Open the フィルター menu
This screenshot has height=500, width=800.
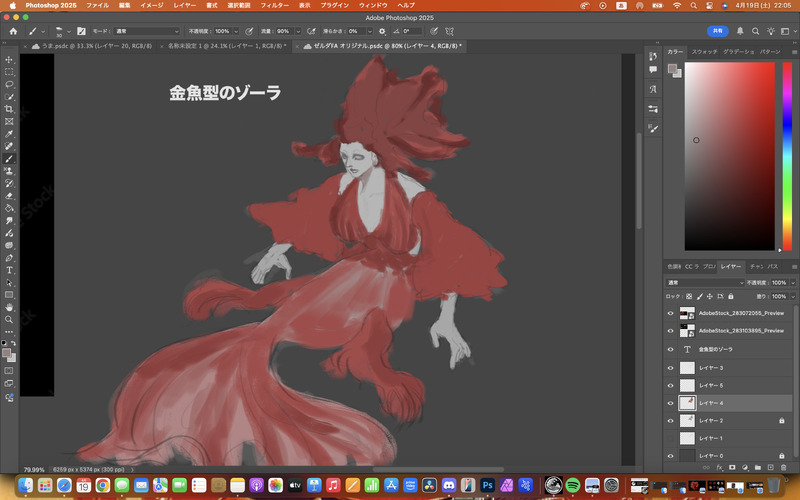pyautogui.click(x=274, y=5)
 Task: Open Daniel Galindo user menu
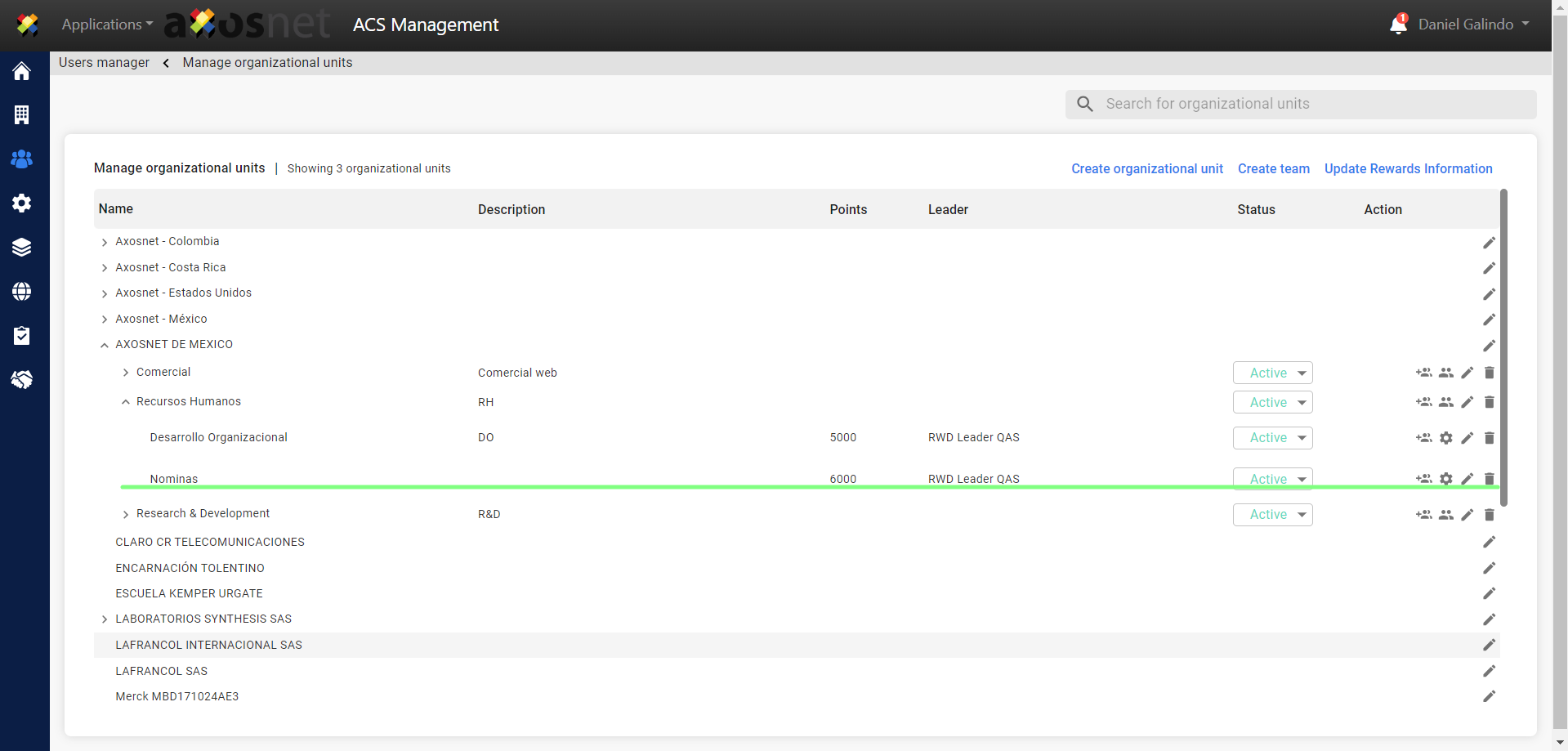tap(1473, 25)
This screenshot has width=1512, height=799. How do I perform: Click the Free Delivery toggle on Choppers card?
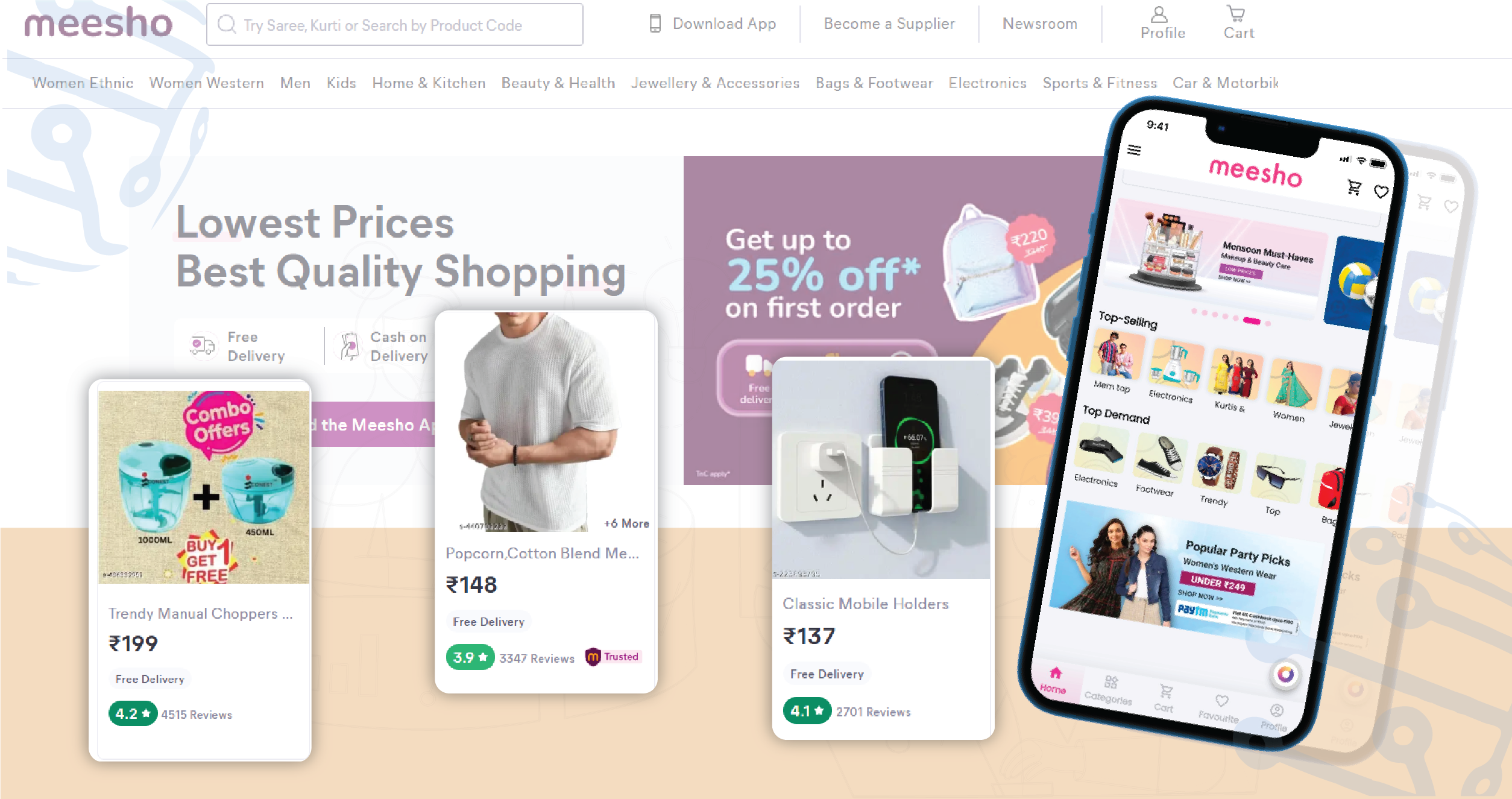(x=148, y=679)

==*==

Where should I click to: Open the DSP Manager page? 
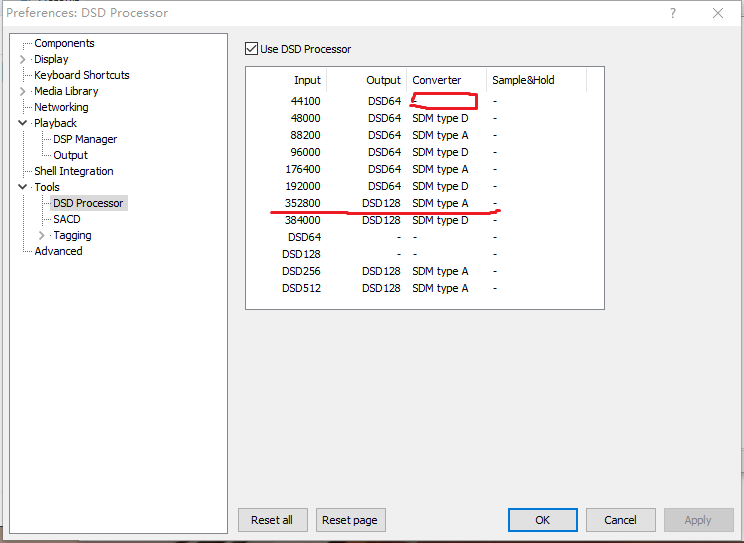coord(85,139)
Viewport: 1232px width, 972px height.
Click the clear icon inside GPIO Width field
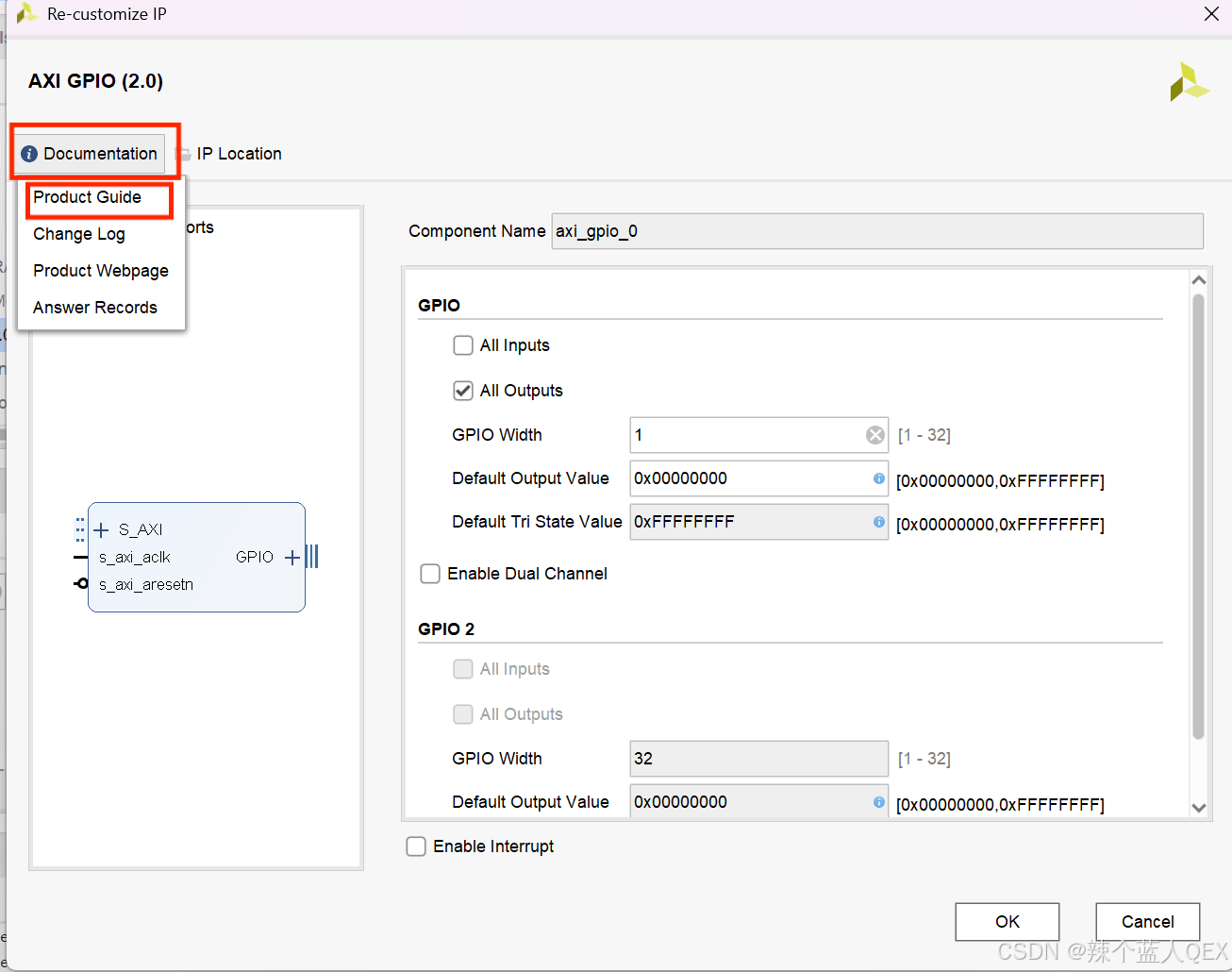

==*==

◆ ACTION ITEM ◆
Only the lines above from the one with "Viewport: 1232px width, 972px height." through the one with "Click the clear icon inside GPIO Width field" should be duplicated, character for character.

◆ FINAL ANSWER ◆
Viewport: 1232px width, 972px height.
Click the clear icon inside GPIO Width field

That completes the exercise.